My son left on his mission this week (https://www.mormon.org/me/643G/Zach — the “about me section is old, but the rest has been updated), & if we are Facebook or Instagram friends, u may have seen a post & a scrapbook page I made about it! I am often asked about my memory now-a-days. It is 100% in tact, but when I had my stroke, while I did not loose my memories, it is like the “bridge to memory land” was burned…so many of my memories are triggered. Luckily I’m an avid journal writer & scrapbooker. I never dreamed that I’d profit by doing these things, but I have!
I am in the process of re-reading my old journals, & it has been an interesting process. I began writing just because I was told to, & became more frequent a writer because I wished that my anscestors had kept journals, so I had a connection to them, but since they hadn’t, I decided to keep mine for my future posterity… I thought that was it. But as I re-read things, I can see the Lord’s hand in my life 20 some years ago, preparing me for people & events in my life today! & as I read, I feel that my stroke was no accident!
Scrapbooking provides me with the pictures that accompany the stories I write about. (& if u like to look at my scrapbook pages, I added some new pictures of traditional pages I have recently made for Zach & Jessie). Pre-stroke, I slowed down on making pages that might involve more than 1 kid…I wasn’t quite sure how to do it until scanners became so big in the scrapbooking world, & now that “the stars have aligned”, I have worked on finishing Zach’s baby book, & then I did Sophia’s baby book–I had never scrap booked my baby book for Sophia, the one kid who scrapbooks & would appreciate a scrapbook. (Soph has seen her book & seen Zach & Jessie’s nearly finished baby scrapbooks, & though she has never said a word, it has always bothered me that her scrapbook wasn’t made!) Now it’s Jessie’s turn…
After my stroke, I tried traditional scrapbooking on several occasions, but often felt discouraged or frustrated unless I “dumbed it down.” It’s just so hard to explain the picture in my mind! So I was thrilled to discover digital scrapbooking, cuz I could do my hobby without any help or need to explain the “picture” in my mind, & it was only up to my own abilities to see “my picture” come to pass! However, I still had all those pages I had organized to do. My mom gave me a glimmer of hope: she began scanning all of my scrapbook supplies & preparing them for me to use on digital pages–a huge job (which I appreciated SO much, cuz I’d been trying to do it myself, but with my double vision, it took me hours to do what should take me minutes, & I couldn’t see me scrapbooking traditionally very much in the future, so I might as well use what I had bought!) That took care of everything after the year 2004 (when I had my stroke), but I still wanted to somehow traditionally scrapbook at least Sophia’s baby book. I decided to give Angie a shot, anticipating to really “dumb it down”, since she doesn’t scrapbook. But, boy, was I in for a surprise!
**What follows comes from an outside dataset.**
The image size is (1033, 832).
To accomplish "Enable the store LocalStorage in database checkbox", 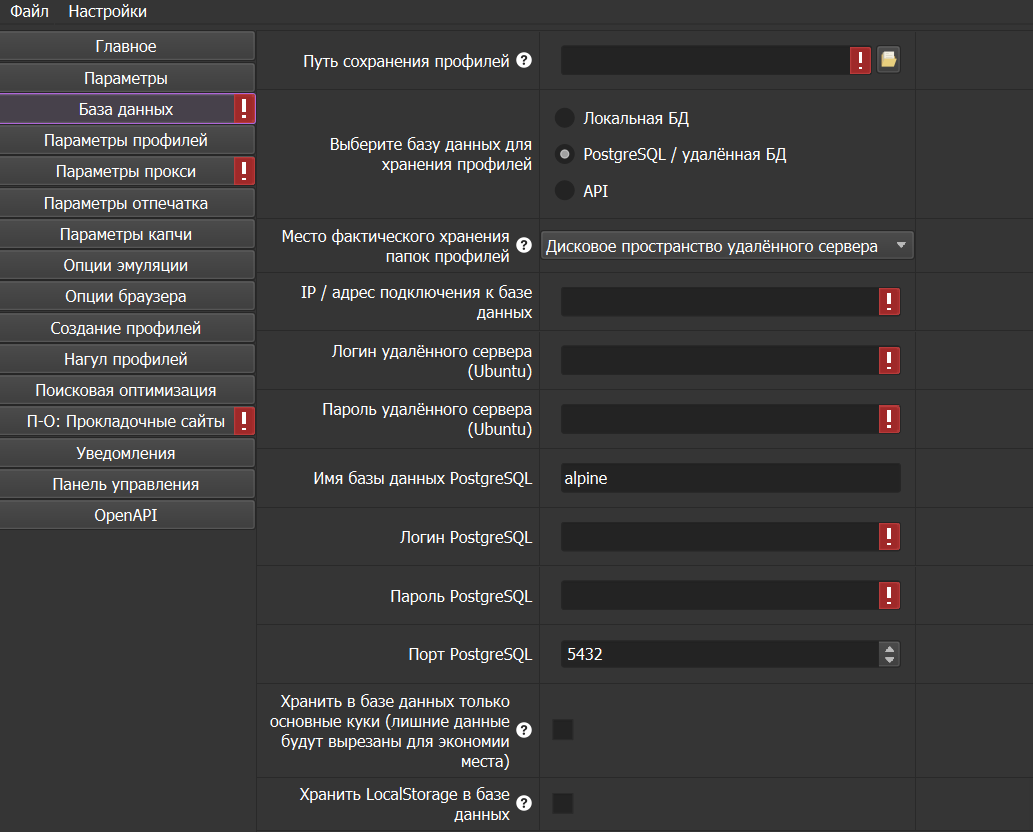I will [x=563, y=803].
I don’t know if Angie just thinks like me, so she “gets” the picture in my head, or if it’s cuz I don’t allow myself to fully form a picture in my mind, so I’m not disappointed (I have been working on my OCD & anxiety, & it helps if I don’t let my OCD take charge) or if it’s both: But I will give Angie a basic idea, then just let her do her thing, & tell her to “make it awesome”, & she does exactly what I’d do! ( For example, when Sophia was a baby, I came up with an idea for a Cracker Jack scrapbook page, so pre-stroke I scanned all the stuff from a Cracker Jack box, & kept the wrapper–yes, I held onto that trash for 12 years! The idea was a fuzzy picture now & I wasn’t sure how the page would work, but I did my best to tell Angie my jumbled thoughts, & then she said she’d find a way to make it happen! The page she made is exactly how I would’ve made the fuzzy picture clear in my mind!) Additionally, since I had journaled about the things I was scrapbooking, I could scan it, & still include my handwriting on the pages!
In the past it wasn’t necessarily the people who helped me that made it harder, I just have evolved in 2 major ways: 1. I’m a control freak, & I’ve needed to learn how to let go, realizing there are more ways than 1 way to do things, & the other ways may even be better than my way. 2. My stroke affected my ability to process & use words well to express myself. It didn’t take away my ability to communicate, just “slowed it down”. (For example, when I think I’ve written a post, I wait about 24 hours, so it can “stew”/process. Usually I think of corrections &/or additions. Often, I recall more “colorful” words, fill in the “blanks,” & re-arrange things to make more sense). However, I don’t have time to process when someone is helping me that instant! I’ve given in to that, which has been easier to do, since my helper just happens to have the talents & abilities that have helped me to evolve!